Surgical Interventions

The cornerstone of MM treatment is necrotic tissue removal surgery [74]. In people with rhino-orbital MM, magnetic resonance imaging may be used in staging resectability of lesions. Surgical removal of contaminated tissue is also critical in the treatment of rhino-orbital brain disease [8689••]. However, the influence of the procedure on findings is difficult to discern because of the selection biases.

Conclusion

MM is an aggressive, yet underreported complication with an alarming incidence of mortality and serious morbidities. However, true etiology varies globally, and medical professionals, especially in developing nations have difficulties in identifying this ailment.
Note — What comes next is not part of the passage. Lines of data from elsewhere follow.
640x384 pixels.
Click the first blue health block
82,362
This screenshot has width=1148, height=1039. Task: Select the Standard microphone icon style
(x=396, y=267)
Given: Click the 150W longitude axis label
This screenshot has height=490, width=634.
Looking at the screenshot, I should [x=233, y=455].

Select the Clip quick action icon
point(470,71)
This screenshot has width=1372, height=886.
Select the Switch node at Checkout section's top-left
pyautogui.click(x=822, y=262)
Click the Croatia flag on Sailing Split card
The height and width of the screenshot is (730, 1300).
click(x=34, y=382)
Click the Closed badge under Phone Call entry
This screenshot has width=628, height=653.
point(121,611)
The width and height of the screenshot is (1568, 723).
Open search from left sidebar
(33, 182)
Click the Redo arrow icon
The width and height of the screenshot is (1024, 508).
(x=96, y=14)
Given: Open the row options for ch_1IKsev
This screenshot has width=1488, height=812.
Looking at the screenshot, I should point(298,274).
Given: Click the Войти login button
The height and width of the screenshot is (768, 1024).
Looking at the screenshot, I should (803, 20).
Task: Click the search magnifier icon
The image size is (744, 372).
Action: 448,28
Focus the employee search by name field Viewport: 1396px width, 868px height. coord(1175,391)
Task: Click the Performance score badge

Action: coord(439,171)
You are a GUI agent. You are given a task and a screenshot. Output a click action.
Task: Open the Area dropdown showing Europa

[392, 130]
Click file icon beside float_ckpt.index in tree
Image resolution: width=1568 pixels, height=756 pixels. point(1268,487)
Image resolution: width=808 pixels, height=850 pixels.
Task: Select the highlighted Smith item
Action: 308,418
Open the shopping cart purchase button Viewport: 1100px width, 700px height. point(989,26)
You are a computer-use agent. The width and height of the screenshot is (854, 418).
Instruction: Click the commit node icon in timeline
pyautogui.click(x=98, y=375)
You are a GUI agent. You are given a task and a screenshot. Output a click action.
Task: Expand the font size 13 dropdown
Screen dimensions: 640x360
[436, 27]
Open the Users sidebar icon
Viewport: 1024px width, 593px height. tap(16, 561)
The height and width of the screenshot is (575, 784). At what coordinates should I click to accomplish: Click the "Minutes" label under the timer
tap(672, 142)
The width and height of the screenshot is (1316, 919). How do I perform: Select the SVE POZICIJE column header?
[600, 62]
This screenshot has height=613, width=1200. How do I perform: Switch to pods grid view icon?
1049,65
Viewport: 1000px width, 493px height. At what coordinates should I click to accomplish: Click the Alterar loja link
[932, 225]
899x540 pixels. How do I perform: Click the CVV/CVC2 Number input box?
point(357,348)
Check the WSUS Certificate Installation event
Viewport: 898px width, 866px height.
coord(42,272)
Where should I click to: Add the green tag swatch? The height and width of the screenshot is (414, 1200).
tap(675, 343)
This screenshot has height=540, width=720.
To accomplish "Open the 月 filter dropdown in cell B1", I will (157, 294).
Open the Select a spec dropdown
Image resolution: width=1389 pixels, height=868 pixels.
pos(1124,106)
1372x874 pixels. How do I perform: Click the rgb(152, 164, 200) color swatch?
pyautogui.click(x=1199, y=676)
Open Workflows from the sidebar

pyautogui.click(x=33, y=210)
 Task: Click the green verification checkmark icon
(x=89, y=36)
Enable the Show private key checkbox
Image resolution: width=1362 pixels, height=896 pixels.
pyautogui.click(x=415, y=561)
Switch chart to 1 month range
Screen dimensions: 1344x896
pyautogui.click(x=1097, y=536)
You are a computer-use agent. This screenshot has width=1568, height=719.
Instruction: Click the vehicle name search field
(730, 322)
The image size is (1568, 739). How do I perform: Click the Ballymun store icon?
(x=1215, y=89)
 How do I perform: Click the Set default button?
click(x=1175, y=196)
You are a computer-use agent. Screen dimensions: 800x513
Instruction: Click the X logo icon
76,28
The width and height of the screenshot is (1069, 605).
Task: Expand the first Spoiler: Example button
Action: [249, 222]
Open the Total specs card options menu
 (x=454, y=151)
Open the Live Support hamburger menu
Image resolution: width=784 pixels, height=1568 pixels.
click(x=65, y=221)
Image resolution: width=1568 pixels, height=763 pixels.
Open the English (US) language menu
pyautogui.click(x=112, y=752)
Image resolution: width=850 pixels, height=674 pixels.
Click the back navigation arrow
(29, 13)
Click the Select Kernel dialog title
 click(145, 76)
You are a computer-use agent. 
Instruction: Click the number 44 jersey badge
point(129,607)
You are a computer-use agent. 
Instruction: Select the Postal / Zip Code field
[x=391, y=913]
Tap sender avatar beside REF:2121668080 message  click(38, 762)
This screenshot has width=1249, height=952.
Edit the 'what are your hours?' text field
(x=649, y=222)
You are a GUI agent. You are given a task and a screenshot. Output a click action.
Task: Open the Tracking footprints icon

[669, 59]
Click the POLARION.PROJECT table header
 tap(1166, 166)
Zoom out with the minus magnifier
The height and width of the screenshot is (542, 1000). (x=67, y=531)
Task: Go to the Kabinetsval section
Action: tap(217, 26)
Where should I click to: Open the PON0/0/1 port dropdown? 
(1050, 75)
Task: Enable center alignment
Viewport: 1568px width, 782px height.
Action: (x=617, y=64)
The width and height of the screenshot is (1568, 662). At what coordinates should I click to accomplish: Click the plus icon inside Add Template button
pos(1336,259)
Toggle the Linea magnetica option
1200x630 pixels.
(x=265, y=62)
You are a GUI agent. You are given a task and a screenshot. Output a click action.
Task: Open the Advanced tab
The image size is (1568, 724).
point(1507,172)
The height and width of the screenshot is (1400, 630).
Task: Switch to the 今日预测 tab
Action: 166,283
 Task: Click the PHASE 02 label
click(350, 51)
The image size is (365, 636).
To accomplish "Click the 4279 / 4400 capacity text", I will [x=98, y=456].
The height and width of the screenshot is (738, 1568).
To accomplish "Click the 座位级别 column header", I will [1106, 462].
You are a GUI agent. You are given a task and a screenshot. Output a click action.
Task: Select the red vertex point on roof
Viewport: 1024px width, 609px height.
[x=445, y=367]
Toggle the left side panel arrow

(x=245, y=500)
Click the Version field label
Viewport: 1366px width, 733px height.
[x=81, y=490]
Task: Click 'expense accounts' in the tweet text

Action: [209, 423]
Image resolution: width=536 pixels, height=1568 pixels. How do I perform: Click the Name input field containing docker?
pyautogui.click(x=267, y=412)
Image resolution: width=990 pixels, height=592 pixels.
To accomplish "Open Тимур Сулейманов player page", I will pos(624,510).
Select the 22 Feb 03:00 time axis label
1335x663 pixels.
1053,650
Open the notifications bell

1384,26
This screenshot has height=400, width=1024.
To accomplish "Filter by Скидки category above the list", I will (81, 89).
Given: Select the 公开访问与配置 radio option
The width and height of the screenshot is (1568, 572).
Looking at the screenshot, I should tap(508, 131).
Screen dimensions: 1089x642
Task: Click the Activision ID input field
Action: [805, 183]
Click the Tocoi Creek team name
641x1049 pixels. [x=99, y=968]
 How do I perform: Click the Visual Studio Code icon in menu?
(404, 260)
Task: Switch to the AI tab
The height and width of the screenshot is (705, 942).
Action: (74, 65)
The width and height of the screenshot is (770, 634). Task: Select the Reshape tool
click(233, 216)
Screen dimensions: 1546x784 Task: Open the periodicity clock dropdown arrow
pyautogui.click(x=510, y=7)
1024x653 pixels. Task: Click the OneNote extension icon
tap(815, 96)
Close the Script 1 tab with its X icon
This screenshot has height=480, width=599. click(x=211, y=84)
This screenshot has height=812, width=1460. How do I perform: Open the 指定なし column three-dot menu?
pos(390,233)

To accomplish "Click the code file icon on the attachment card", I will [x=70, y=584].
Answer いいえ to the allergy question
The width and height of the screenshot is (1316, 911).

Nonetheless, much evidence points to a rise in cases since the beginning of the COVID-19 pandemic. The widespread adoption of corticosteroids, for the treatment of viral complications, on a background of uncontrolled diabetes, is widely believed to be contributory to the resurgence in MM cases. Thus, every effort must be made to maintain euglycemia and rationalize corticosteroids administration in such patients. The diagnosis of MM is of essence as different fungal infections may have similar presentations despite different treatment protocols. Prompt treatment with anti-fungal drugs such as amphotericin B and meticulous surgical intervention is vital to safeguard from potentially fatal complications and life-changing morbidities. High-risk groups should receive anti-fungal treatment without delay, while all efforts must be made for quick diagnosis of MM. Developments in modalities such as PCR, MALDI-TOF, and WGS have the potential to drastically improve diagnostic capabilities, while rational steroid, immunomodulatory drug administration, and strict glucose monitoring have demonstrated evidence of minimizing the serious burdens posed by MM.